The efficacy of our proposed calibration estimator was tested through a real data analysis. Five performance criteria, namely; bias (B), relative bias (RB), mean square error (MSE), average length of confidence interval (AL) and coverage probability (CP) were used to compare the relative performances of our proposed domain calibration estimator against the traditional GREG-estimator. Results of the analytical study using real data showed that our proposed calibration estimator is substantially superior to the traditional GREG-estimator with relatively small bias, mean square error and average length of confidence interval.

References

[1]  M. D. Bankier, Power allocation: determining sample sizes for subnational areas. The American Statistician 12 (1988), pp. 174-177.
[2]  C. M. Cassell, C. E. Sarndal and J. H. Wretman, Some results on generalized difference estimation and generalized regression estimation for finite populations.
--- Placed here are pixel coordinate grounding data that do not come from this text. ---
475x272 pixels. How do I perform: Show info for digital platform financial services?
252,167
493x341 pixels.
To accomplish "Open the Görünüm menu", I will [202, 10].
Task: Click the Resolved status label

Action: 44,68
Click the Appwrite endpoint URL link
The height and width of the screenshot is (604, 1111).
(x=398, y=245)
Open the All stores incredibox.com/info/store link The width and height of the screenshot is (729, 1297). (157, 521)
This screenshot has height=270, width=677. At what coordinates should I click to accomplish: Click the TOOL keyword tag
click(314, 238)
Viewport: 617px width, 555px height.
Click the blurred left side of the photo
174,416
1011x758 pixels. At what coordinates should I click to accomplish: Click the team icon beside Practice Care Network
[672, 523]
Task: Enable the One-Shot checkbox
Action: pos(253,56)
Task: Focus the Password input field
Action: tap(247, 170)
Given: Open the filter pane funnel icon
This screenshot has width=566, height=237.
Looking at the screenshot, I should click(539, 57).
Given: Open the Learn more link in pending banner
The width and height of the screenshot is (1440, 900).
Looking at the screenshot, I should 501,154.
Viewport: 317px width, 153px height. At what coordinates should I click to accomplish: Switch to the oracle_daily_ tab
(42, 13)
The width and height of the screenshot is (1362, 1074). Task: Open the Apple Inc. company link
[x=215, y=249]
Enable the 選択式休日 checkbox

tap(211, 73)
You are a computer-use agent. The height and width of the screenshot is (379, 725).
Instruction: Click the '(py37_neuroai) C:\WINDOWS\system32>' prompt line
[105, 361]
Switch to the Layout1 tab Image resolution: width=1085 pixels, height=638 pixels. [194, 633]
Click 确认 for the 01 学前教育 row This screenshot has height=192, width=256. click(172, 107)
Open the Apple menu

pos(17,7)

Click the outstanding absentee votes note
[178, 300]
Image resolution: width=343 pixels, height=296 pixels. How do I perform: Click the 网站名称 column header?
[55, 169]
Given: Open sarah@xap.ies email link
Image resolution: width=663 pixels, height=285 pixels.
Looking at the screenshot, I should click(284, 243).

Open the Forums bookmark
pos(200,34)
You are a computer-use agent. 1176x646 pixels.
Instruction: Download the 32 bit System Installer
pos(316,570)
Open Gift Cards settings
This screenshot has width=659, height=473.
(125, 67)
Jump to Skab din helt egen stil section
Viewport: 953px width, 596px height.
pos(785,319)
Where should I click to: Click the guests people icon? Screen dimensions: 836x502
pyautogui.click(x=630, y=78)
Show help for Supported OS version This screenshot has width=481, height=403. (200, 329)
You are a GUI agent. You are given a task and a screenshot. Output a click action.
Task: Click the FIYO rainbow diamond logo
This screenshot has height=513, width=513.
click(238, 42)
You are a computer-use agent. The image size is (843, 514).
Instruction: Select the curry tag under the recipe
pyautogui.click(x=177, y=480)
Biometrika 63 (1976) pp. 615-620.
[3]  W.G. Cochran, Sampling Techniques, Wiley and Sons, New York, 1977.
[4]  J. C. Deville and C. E. Sarndal, Calibration Estimators in Survey Sampling, Journal of the American Statistical Association, 87 (1992), pp. 376-382.
[5]  V.M. Estavao and C.E. Sarndal, Survey estimates by calibration on complex auxiliary information, International Statistical Review, 74 (2006), pp. 127-147.
[6]  P. J. Farrell and S. Singh, Model-assisted higher order calibration of estimators of variance, Aust. and New Zealand Journal of Statistics, 47 (2005), pp. 375-383.
[7]  W. Gamrot, Estimation of a domain total under nonresponse using double sampling. Statistics in Transition, 7 (2006), pp. 831-840.
[8]  D. G. Horvitz and D. J. Thompson, A generalization of sampling without replacement from a finite universe. Journal of the American Statistical Association, 47 (1952), pp. 663-687.
[9]  P.S. Kott, Using calibration weighting to adjust for nonresponse and coverage errors. Survey Methodology, 32 (2006), pp. 133-142.
[10]  G. E. Montanari and M. G. Ranalli, Nonparametric model calibration estimation in survey sampling, Journal of the American Statistical Association, 100 (2005), pp. 1429-1442.
[11]  S. Singh, Survey statistician celebrate golden jubilee year- 2003 of the linear regression estimator, Metrika 2006 pp.1-18.
[12]  Singh, Calibrated empirical likelihood estimation using a displacement function: Sir R. A. Fisher’s Honest Balance. INTERFACE Pasadena, CA, USA. 2006.
[13]  C. Wu and R. R. Sitter, A Model-calibration approach to using complete auxiliary information from survey data, Journal of the American Statistical Association, 96 (2001), pp. 185-193.